Non-profit organization

MICRO is a non-profit organization that builds six-foot-tall museums that are installed in public spaces such as in transit hubs, community centers, and hospital waiting rooms. Each museum explores a topic through interactive displays, such as holograms, videos, and 3D printed sculptures.

MICRO currently has three museum series in public release: the Smallest Mollusk Museum, the Perpetual Motion Museum, and the Museum of Care.

== History ==
MICRO was founded by scientist Amanda Schochet and advertising producer Charles Philipp in 2017, who also previously worked on the Cartoon Network show, The Amazing World of Gumball, as a post producer, puppet fabricator, and voice actor.
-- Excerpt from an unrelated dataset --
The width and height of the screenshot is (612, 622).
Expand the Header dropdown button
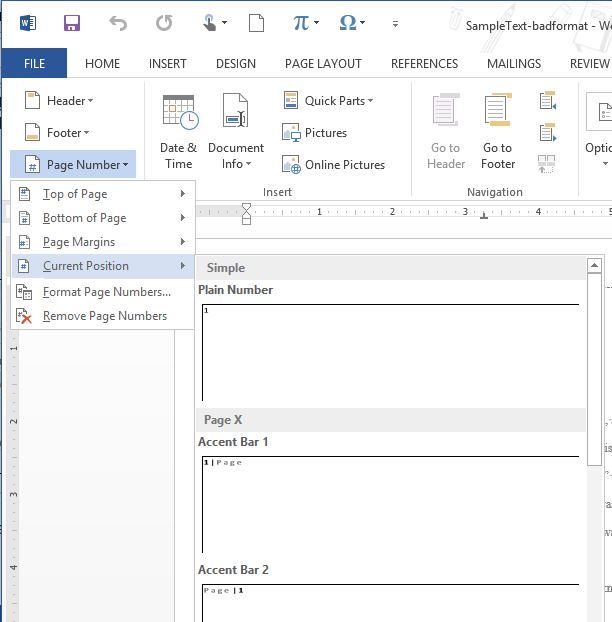click(59, 101)
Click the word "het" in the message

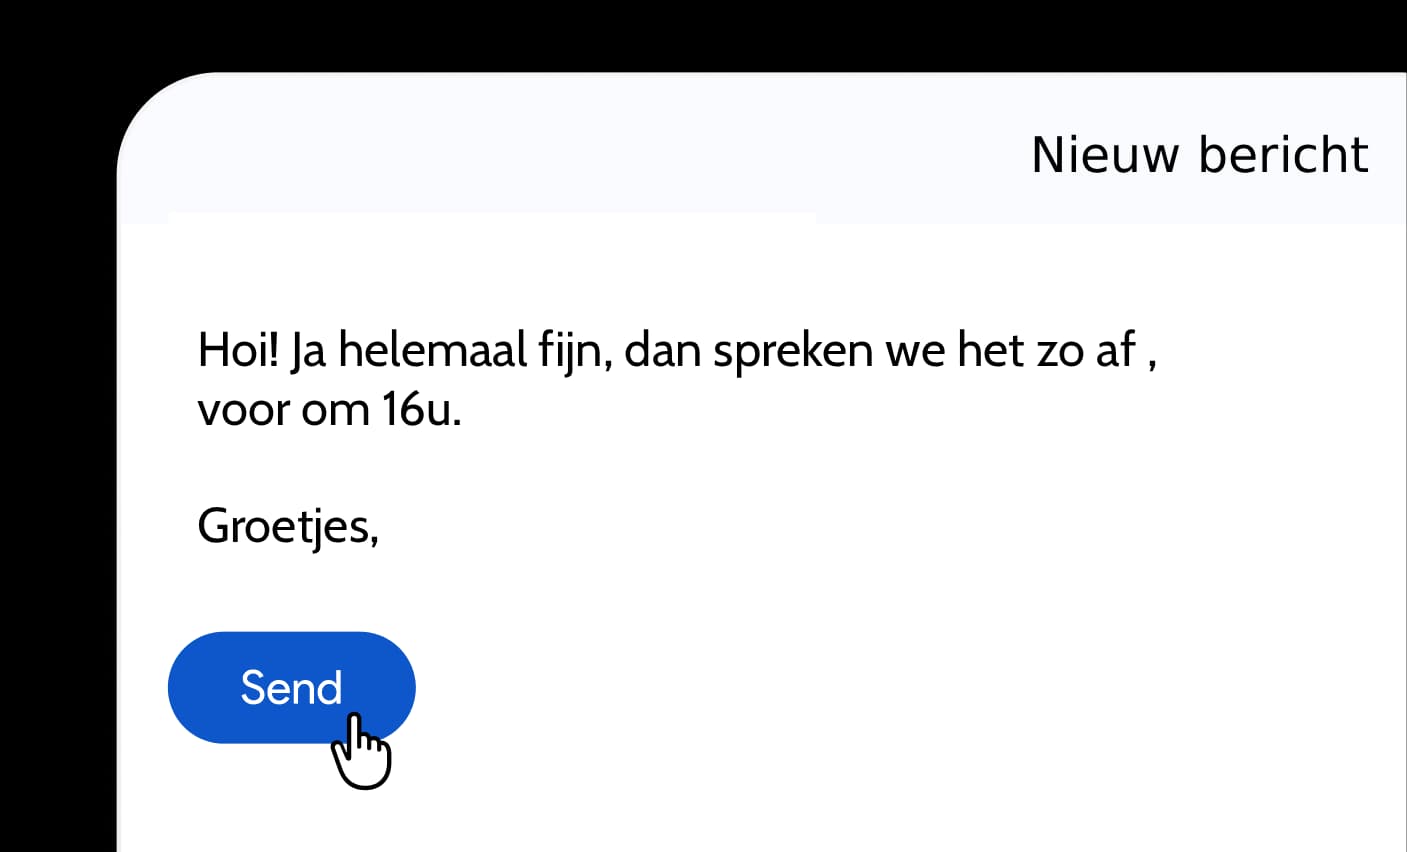point(991,351)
Prior to founding MICRO, Schochet was a computational ecologist and researcher for NASA and the Smithsonian, while Philipp developed and produced media and advertising.

MICRO's first museum series, the Smallest Mollusk Museum, launched publicly in October 2017 and shares the history and science of mollusks, a diverse group of invertebrates. The second MICRO Museum series, the Perpetual Motion Museum, discusses physics and engineering, and explores the history of humanity's efforts to capture and store energy. In 2020, in response to COVID-19, MICRO developed a free educational guide called MICRO DIY, which allows people to build museum exhibits out of objects they find in their own homes.

== Locations ==
Lincoln Medical Center, Bronx Family Courts, LinkedIn Building, Brooklyn Public Library, Ronald McDonald House NY, Bellevue Hospital in Kips Bay, Ace Hotel, Rockefeller Center Concourse, the Brooklyn Navy Yards, Pioneer Works in Red Hook, and Governors Island.